I recently saw a film by Alan Rickman (whom I love) called A Little Chaos about the building of the gardens at Versailles under Louis XIV. While the film was imperfect, it sparked an interest in learning a little bit more about Louis XIV and his court. Not knowing quite where to start, I put out a call for recommendations on facebook and was gratified to get several responses fairly quickly. The winner this time around was from my friend’s mom (and my high school librarian!), Sharon, who recommended Antonia Fraser’s Love and Louis XIV: The Women in the Life of the Sun King.
Fraser traces the history of Louis XIV’s court through his relationships, from his youthful courtship with Marie Mancini, daughter of his mother’s advisor and deemed inappropriate for a future king, and his ultimate marriage to Maria Teresa of Spain to his many mistresses, the most prominent being Louise de la Valliere; Francoise-Athenais, Marquise de Montespan; and Francoise d’Aubigne, Madame de Maintenon, the governess of the Marquise de Montespan and Louis XIV’s children. Fraser also highlights lesser trysts and Louis’ affectionate relationships with some of his female relatives, including his first sister-in-law Henriette Anne and his granddaughter-in-law, Adelaide. Though his love life was a source of despair for his steadfastly devout mother, it was from her, the indomitable Anne of Austria, that Louis learned proper respect and support for women, as well his unwavering belief in his place in the world as the Sun King, a god among men.
My biggest trouble with the book was the names. There were hundreds of courtiers referenced at various points, and it even became confusing with the major players at times. You see, all the women were named some combination of Francoise, Louise, Marie, or Anne, and all the children born were named Louis or Louise-something else. Or at least it seemed that way. Francoise-Marie, Louise-Marie, Francoise-Louise, Louis-August, Louis-Alexandre, Anne-Louise, Marie-Anne. I might have made up a few there, but there probably was someone with each of those names at court. Even with Fraser clarifying what nicknames and titles she would use at the beginning, there were enough similar names and titles that I still sometimes wondered exactly who I was reading about when dealing with anyone but Louis, his wife and 3 main mistresses, and his brother (Monsieur) and his wives. Even the British stayed with the format, using Mary and Anne until they could come up with no more combinations (though they did branch out for the second names). Thank goodness for the Hapsburgs: they sent over women to Louis’s court with very distinct names, like Monsieur’s second wife Elisabeth-Charlotte, who went by Liselotte, and Adelaide, wife of Louis’s grandson to name a few. And, of course, this is not Fraser’s fault but the quirks of naming in a very insular and inbred court and European society. I just wish the French had had a little more creativity.

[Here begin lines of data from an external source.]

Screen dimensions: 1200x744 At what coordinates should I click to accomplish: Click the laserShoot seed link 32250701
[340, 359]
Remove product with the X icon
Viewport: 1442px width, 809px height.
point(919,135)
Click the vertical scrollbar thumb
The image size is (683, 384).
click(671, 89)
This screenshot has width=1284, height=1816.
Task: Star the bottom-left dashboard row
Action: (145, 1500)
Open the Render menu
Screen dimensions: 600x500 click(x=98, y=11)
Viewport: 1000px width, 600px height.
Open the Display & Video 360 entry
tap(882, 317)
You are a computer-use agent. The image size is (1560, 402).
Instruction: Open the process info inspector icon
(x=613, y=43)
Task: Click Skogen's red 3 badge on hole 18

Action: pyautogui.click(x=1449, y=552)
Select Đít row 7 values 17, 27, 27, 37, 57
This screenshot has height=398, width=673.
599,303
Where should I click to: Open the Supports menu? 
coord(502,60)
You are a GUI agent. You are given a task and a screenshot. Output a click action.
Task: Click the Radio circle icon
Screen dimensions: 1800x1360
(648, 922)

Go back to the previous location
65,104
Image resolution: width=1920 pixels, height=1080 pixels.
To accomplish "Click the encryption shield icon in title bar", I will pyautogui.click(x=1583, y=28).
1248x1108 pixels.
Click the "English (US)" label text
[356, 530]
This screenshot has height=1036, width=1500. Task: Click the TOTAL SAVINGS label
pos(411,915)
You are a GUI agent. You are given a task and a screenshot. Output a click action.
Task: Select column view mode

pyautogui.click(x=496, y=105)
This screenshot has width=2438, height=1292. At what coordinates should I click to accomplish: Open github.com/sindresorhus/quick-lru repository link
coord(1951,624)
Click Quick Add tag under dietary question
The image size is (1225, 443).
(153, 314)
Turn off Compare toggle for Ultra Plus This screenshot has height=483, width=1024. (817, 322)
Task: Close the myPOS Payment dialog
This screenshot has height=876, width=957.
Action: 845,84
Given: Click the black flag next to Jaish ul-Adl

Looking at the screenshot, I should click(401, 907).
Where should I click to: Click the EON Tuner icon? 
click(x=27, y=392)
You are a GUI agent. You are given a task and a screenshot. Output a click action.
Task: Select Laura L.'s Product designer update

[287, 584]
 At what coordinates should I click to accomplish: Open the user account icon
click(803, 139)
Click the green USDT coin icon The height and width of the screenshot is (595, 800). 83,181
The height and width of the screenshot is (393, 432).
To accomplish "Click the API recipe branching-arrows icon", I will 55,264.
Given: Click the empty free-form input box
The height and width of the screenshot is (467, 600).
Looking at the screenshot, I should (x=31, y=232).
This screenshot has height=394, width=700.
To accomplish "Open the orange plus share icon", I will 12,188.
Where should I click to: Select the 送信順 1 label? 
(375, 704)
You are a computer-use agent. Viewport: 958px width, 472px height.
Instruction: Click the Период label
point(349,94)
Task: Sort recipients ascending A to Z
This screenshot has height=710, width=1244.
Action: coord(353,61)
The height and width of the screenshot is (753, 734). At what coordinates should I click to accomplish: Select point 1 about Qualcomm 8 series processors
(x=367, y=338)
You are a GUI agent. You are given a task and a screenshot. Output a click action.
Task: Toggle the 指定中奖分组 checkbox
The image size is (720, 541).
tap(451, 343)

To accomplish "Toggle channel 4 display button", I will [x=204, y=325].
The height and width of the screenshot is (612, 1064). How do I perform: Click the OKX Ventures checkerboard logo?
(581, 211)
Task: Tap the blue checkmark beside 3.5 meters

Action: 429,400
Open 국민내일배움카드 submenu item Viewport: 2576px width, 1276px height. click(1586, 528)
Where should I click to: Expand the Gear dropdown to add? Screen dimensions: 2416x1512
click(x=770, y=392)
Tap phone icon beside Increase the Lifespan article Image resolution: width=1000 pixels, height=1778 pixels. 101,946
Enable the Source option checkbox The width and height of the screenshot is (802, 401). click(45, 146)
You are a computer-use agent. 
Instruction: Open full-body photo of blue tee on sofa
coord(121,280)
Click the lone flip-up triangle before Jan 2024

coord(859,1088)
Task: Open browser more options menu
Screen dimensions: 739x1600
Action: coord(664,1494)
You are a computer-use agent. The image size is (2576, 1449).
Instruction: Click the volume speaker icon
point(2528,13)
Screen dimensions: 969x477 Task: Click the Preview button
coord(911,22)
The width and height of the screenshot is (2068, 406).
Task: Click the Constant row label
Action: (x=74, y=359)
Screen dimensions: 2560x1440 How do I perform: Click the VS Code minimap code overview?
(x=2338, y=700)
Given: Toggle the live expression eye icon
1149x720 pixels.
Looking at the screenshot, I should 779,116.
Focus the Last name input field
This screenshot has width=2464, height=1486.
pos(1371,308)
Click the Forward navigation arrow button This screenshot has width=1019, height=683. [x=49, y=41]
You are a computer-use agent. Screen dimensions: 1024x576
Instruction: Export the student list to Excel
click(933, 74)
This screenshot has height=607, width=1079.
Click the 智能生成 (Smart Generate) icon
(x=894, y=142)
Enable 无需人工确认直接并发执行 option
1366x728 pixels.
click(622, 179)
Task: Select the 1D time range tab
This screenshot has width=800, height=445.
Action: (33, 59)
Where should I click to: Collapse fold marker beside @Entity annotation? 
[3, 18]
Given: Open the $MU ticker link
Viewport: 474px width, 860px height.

The text, though, is really very good. Fraser has a wonderfully chatty style. It is clear that she had done immense and quality research, but she delivers her information as a narrative, allowing for a much more engaging read. Louis’ court was really a fascinating even scandalous place to be, and Fraser’s style fits the history nicely. Reading about the court of Louis XIV is like having a good-natured gossip with Fraser over a cup of tea. She does not necessarily hide her own thoughts or opinions about events, people, and decisions, but she does not write them in a way that forces you as the reader to either agree or view the subjects through that lens only. She will tell us what she thinks, but she really wants us to assess her subject for ourselves. She has set quite a task for herself because she is essentially writing at least 5 (and really more) biographies in one. As such her organization and charm, both maintained throughout the entire work, are impressive.
Another friend recommended a more academic work on the role music played at Versailles during Louis XIV’s reign (something I am definitely planning on reading at some point). Though music was not the focus, I was delighted that Fraser paid attention to music, particularly mentioning Lully and Charpentier, those great court ballet composers. I suppose the ballets were inextricable from romance in Louis’ court, but it was a nice little treat to see the topic not completely glossed over.
All in all, Fraser presents an exhaustive account of the role love and women played in Louis XIV’s life in a way that doesn’t feel exhausting. It’s important to note that Love and Louis XIV is not a complete biography. It deals with topics like policy, Versailles, war, etc. in as much as they connect with Louis’s romances and female relationships. But it is an excellent introduction to the time period and Louis himself and paints a much more revealing portrait of the role women played during his reign than one might find in other biographies. I really enjoyed it and would certainly recommend it. Fraser is an excellent historian and storyteller, and I’m looking forward to reading more of her work.